In New Orleans, Barbarin performed locally. After Hurricane Katrina severely damaged his home in 2005, he said: "I'm not running from New Orleans. [...] I'm going to stay because I was born and raised here and I'm going to pass away here." He died from prostate cancer on January 30, 2020, at the age of 63.

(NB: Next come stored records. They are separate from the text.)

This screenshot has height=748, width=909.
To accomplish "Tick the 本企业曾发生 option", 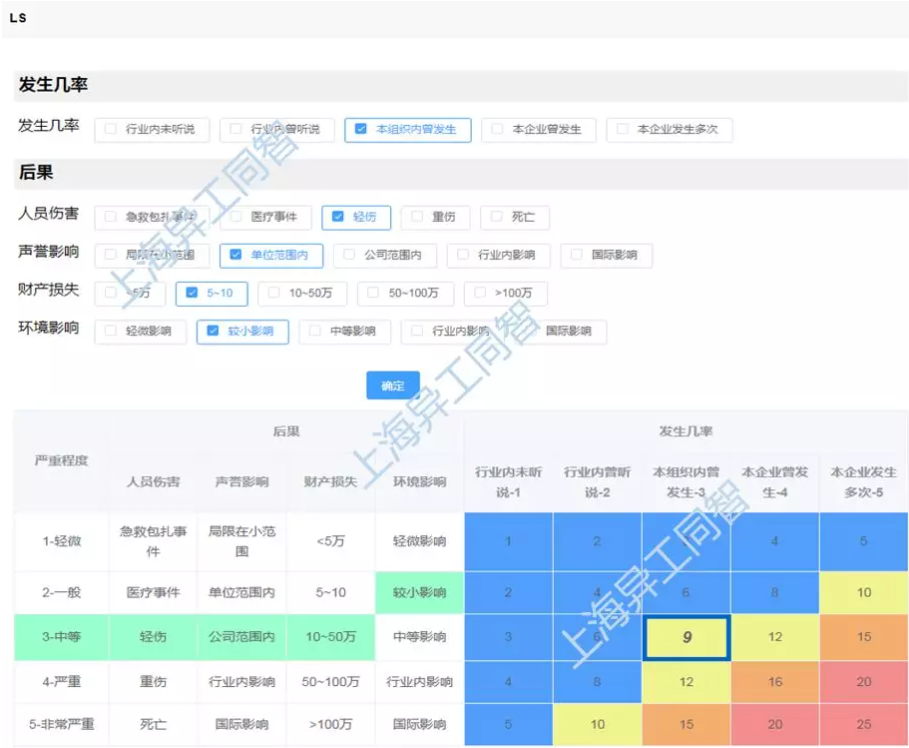I will [x=497, y=130].
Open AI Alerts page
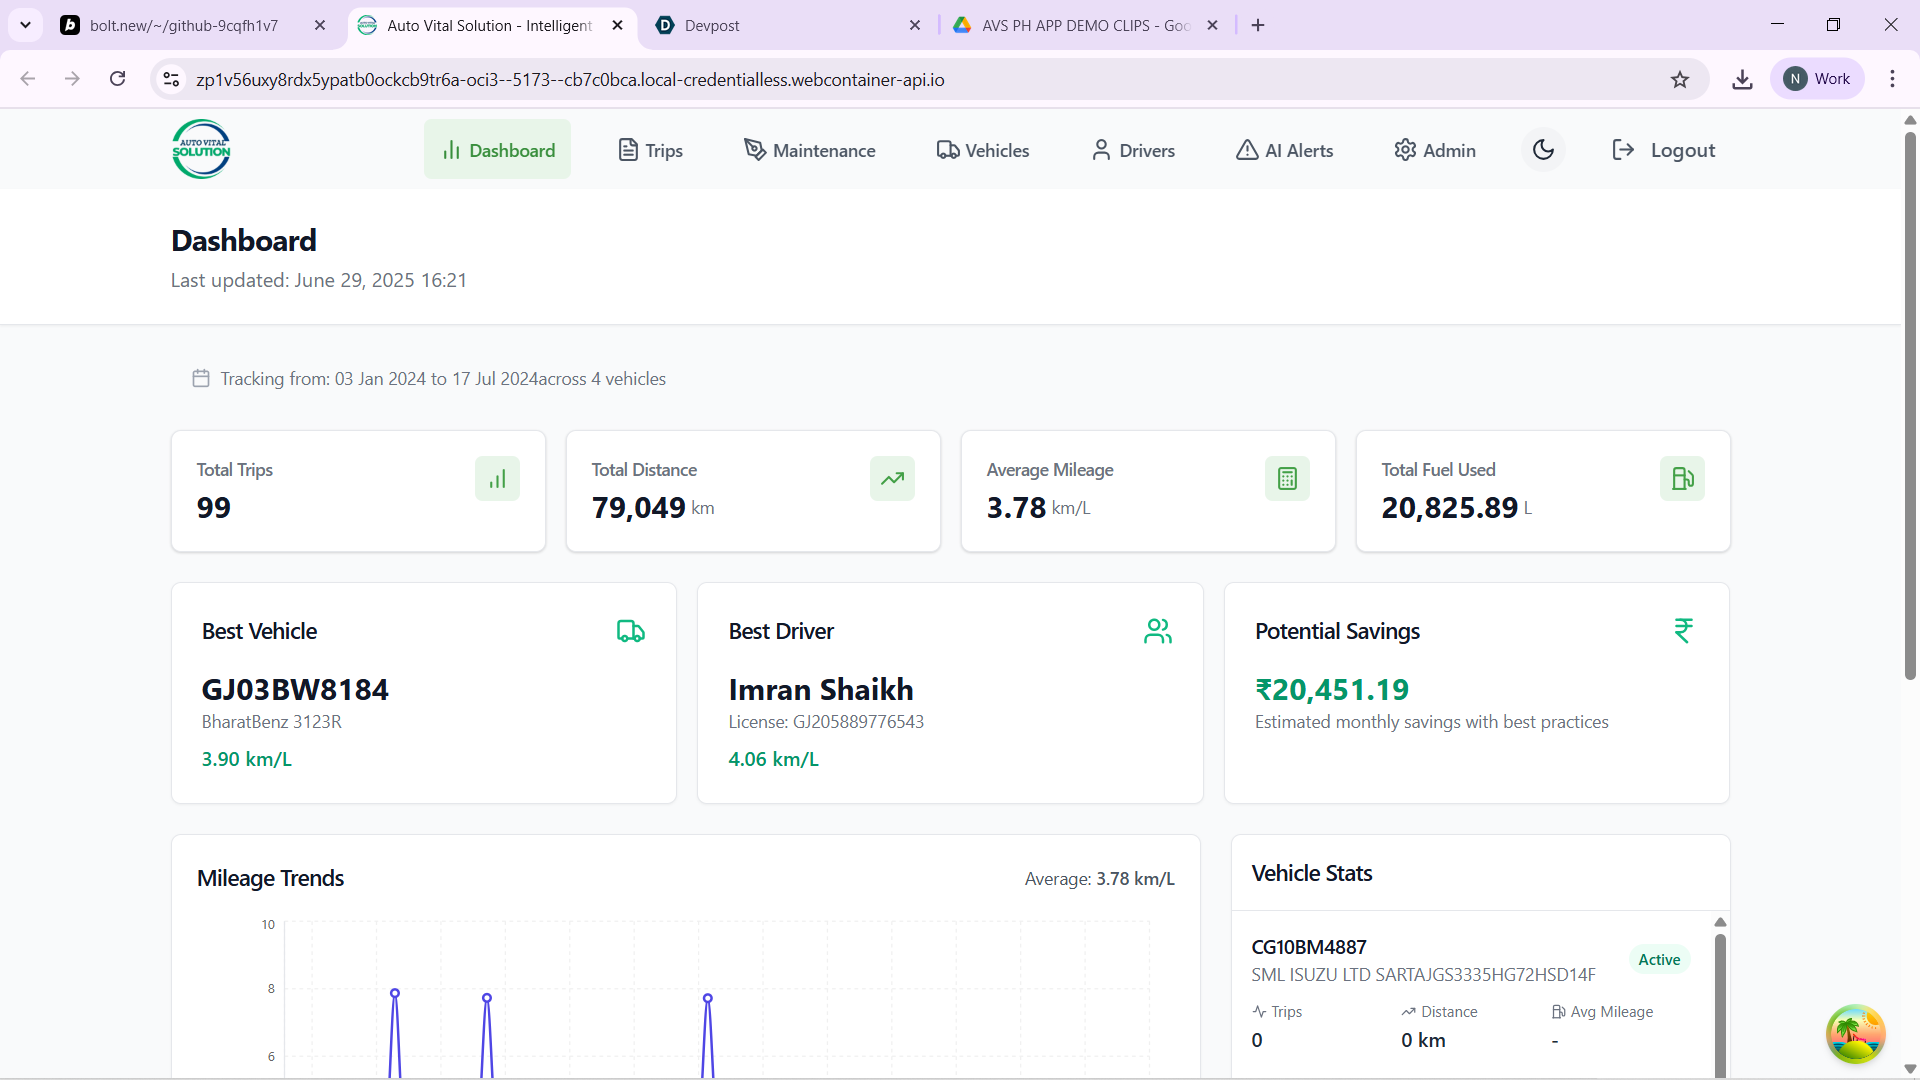 point(1284,150)
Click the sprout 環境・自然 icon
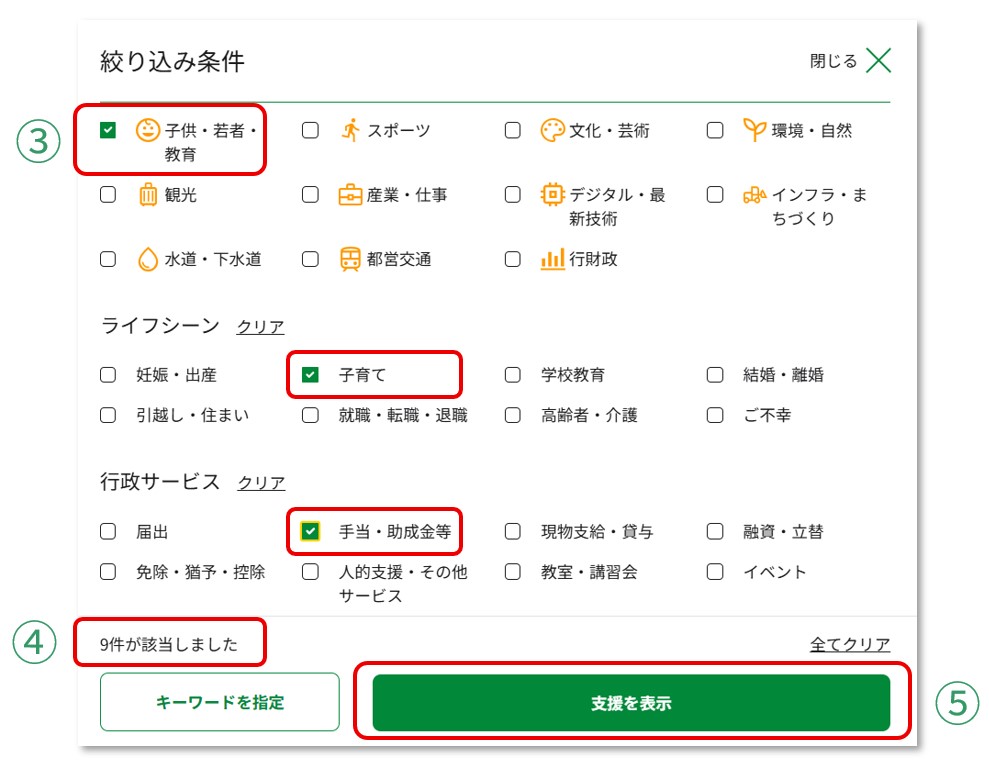Image resolution: width=989 pixels, height=767 pixels. [754, 130]
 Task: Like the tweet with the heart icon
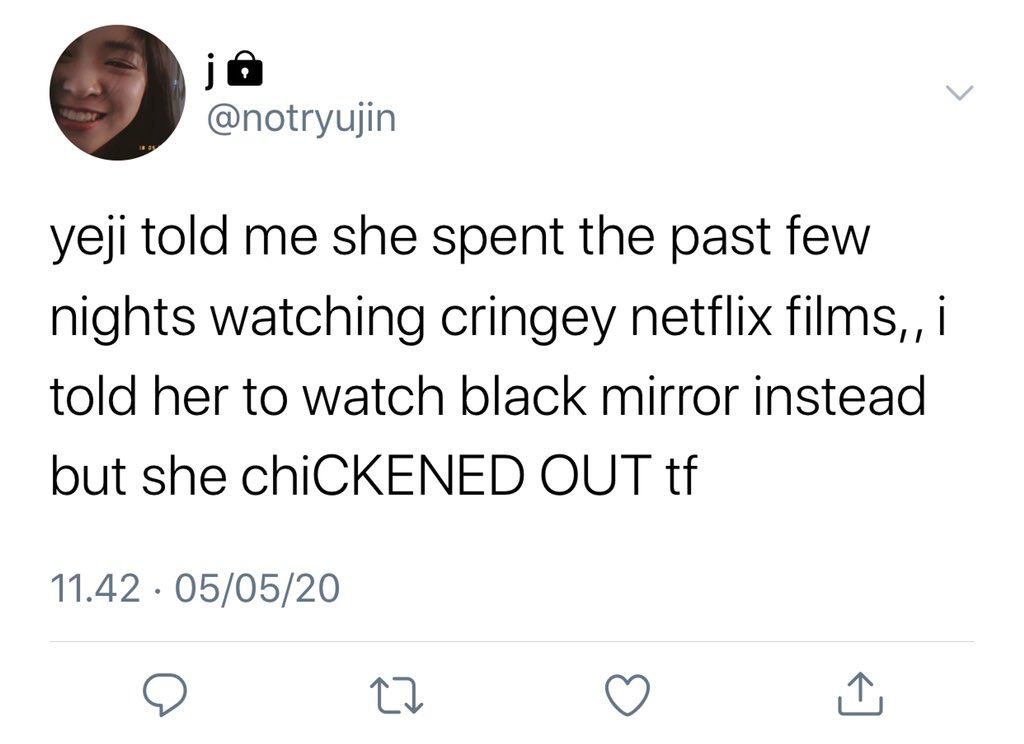pos(627,695)
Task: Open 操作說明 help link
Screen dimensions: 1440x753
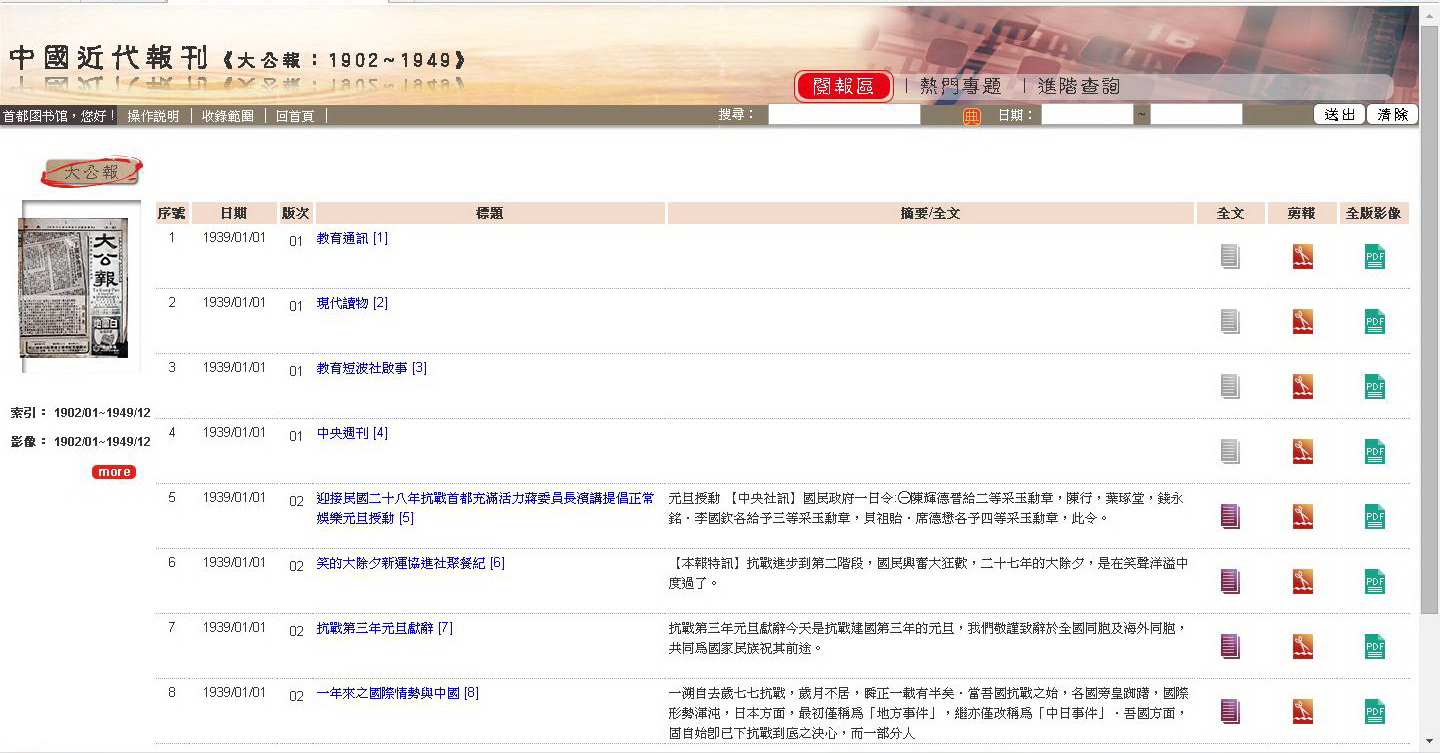Action: (x=153, y=116)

Connick’s recording of "How Great Thou Art" from the CD Alone with My Faith is dedicated to him.

==Discography==

===As leader===
- It's Good to be Home, independent, 2007
- Little Becomes Much: Jazz at the Palm Court Vol. 3, Lucien Barbarin & the Palm Court Swingsters, GHB Records, 2000
- Trombone Tradition, Lucien Barbarin with Henry Chaix Trio, Jazz Connoisseur, 1989

===As sideman===
- 2019 Lady and the Tramp - Featured artist
- 2008 What a Night! A Christmas Album – Harry Connick Jr.
- 2007 Oh, My NOLA – Harry Connick Jr.
- 2007 Chanson du Vieux Carré : Connick On Piano, Volume 3 – Harry Connick Jr.
- 2004 Unforgivable Blackness – Wynton Marsalis
- 2004 Dancing In The Sky – Michael White
- 2003 The Marsalis Family: A Jazz Celebration – The Marsalis Family
- 2003 Shake That Thing – Preservation Hall Jazz Band
- 2003 Harry for the Holidays – Harry Connick Jr.
- 2002 Jazz From the Soul of New Orleans – Michael White
- 2002 My One and Only Love – Topsy Chapman And The Pro's
- 2001 Songs I Heard – Harry Connick Jr.
- 2000 Song for George Lewis – Michael White
- 1999 Mr. Jelly Lord – Wynton Marsalis
- 1999 Come By Me – Harry Connick Jr.
- 1997 Doc Cheatham & Nicholas Payton – Doc Cheatham & Nicholas Payton
- 1995 Star Turtle – Harry Connick Jr.
- 1994 Mo' Cream from the Crop – Leroy Jones
- 1993 When My Heart Finds Christmas – Harry Connick Jr.
- 1992 World on a String – Kermit Ruffins
- 1991 Blue Light, Red Light – Harry Connick Jr.
- 1976 Hurricane Jazz Band – Hurricane Jazz Band

==Filmography==
- 2019 Bolden (Movie)
- 2011 Harry Connick Jr. – In Concert On Broadway (DVD) – Harry Connick Jr.
- 2011 Tradition is a Temple
- 2004 Only You: In Concert (PBS) – Harry Connick Jr.
- 2003 Harry for the Holidays (NBC) – Harry Connick Jr.
- 2003 The Marsalis Family: A Jazz Celebration (PBS) – The Marsalis Family
- 2000 Armstrong—When the Saints Go Marching In (PBS) – Lincoln Center Jazz Orchestra with Wynton Marsalis and special guests
- 1994 The Harry Connick Jr. Christmas Special (video) – Harry Connick Jr.
- 1993 The Harry Connick Jr. Christmas Special (CBS) – Harry Connick Jr.
- 1993 The New York Big Band Concert (Video) – Harry Connick Jr.